RECORDS SUPPLIED section start

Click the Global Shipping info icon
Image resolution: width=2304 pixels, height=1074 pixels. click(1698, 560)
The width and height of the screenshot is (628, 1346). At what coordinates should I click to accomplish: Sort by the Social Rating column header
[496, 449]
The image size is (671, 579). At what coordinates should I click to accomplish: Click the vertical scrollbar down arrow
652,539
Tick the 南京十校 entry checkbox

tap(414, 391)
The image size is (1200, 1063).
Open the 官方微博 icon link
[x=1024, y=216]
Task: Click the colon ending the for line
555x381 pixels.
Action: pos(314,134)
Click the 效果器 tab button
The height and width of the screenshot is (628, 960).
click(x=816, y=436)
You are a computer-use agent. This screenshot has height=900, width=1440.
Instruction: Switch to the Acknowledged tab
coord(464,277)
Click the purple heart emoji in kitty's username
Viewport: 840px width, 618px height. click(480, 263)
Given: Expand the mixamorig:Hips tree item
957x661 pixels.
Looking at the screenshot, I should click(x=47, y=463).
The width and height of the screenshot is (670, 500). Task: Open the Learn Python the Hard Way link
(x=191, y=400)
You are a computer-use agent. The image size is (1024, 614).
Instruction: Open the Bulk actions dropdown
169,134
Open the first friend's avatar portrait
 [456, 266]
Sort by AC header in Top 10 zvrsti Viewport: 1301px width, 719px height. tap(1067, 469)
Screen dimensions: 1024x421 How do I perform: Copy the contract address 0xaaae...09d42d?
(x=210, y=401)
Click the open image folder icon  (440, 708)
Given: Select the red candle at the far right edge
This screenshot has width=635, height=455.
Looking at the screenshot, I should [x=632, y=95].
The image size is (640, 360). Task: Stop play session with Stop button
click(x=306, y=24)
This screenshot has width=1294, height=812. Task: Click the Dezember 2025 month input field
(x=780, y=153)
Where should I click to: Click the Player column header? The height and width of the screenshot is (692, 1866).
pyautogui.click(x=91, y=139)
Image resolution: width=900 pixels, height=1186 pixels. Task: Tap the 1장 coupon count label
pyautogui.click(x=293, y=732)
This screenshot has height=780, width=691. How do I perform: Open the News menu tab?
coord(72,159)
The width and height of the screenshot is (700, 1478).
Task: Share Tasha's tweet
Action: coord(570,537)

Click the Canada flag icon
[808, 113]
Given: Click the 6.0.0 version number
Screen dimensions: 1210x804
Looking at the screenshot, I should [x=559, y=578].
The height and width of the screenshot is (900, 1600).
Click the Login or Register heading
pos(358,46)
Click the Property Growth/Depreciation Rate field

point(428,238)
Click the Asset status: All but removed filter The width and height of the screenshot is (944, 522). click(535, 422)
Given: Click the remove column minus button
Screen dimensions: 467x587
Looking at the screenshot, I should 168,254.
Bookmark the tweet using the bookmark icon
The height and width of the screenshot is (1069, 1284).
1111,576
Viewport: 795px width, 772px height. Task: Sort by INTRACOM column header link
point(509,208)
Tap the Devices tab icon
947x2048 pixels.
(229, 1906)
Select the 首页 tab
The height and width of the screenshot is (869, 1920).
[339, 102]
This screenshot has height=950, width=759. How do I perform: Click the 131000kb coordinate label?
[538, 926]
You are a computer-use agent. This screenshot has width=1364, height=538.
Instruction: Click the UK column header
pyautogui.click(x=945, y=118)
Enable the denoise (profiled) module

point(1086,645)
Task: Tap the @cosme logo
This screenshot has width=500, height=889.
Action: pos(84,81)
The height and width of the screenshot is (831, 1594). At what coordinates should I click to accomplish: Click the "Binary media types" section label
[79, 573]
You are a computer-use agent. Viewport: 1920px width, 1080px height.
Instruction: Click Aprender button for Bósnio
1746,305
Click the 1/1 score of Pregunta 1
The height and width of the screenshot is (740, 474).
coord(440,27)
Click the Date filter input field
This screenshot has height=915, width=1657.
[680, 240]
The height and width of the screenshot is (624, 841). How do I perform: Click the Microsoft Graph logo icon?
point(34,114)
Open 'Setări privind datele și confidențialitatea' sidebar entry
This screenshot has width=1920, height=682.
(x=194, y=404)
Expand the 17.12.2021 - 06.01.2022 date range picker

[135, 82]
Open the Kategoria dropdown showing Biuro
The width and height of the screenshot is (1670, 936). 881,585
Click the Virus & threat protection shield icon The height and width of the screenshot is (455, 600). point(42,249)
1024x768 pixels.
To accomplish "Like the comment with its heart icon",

RECORDS SUPPLIED section end

- _PROBLEM DESCRIPTION_: Set down exactly the lines of the data above, beginning with the line that has "Given: Expand the mixamorig:Hips tree item" and ending with the line that has "Given: Select the", and no others.

- _ANSWER FOR THIS EXERCISE_:
Given: Expand the mixamorig:Hips tree item
957x661 pixels.
Looking at the screenshot, I should click(x=47, y=463).
The width and height of the screenshot is (670, 500). Task: Open the Learn Python the Hard Way link
(x=191, y=400)
You are a computer-use agent. The image size is (1024, 614).
Instruction: Open the Bulk actions dropdown
169,134
Open the first friend's avatar portrait
 [456, 266]
Sort by AC header in Top 10 zvrsti Viewport: 1301px width, 719px height. tap(1067, 469)
Screen dimensions: 1024x421 How do I perform: Copy the contract address 0xaaae...09d42d?
(x=210, y=401)
Click the open image folder icon  (440, 708)
Given: Select the red candle at the far right edge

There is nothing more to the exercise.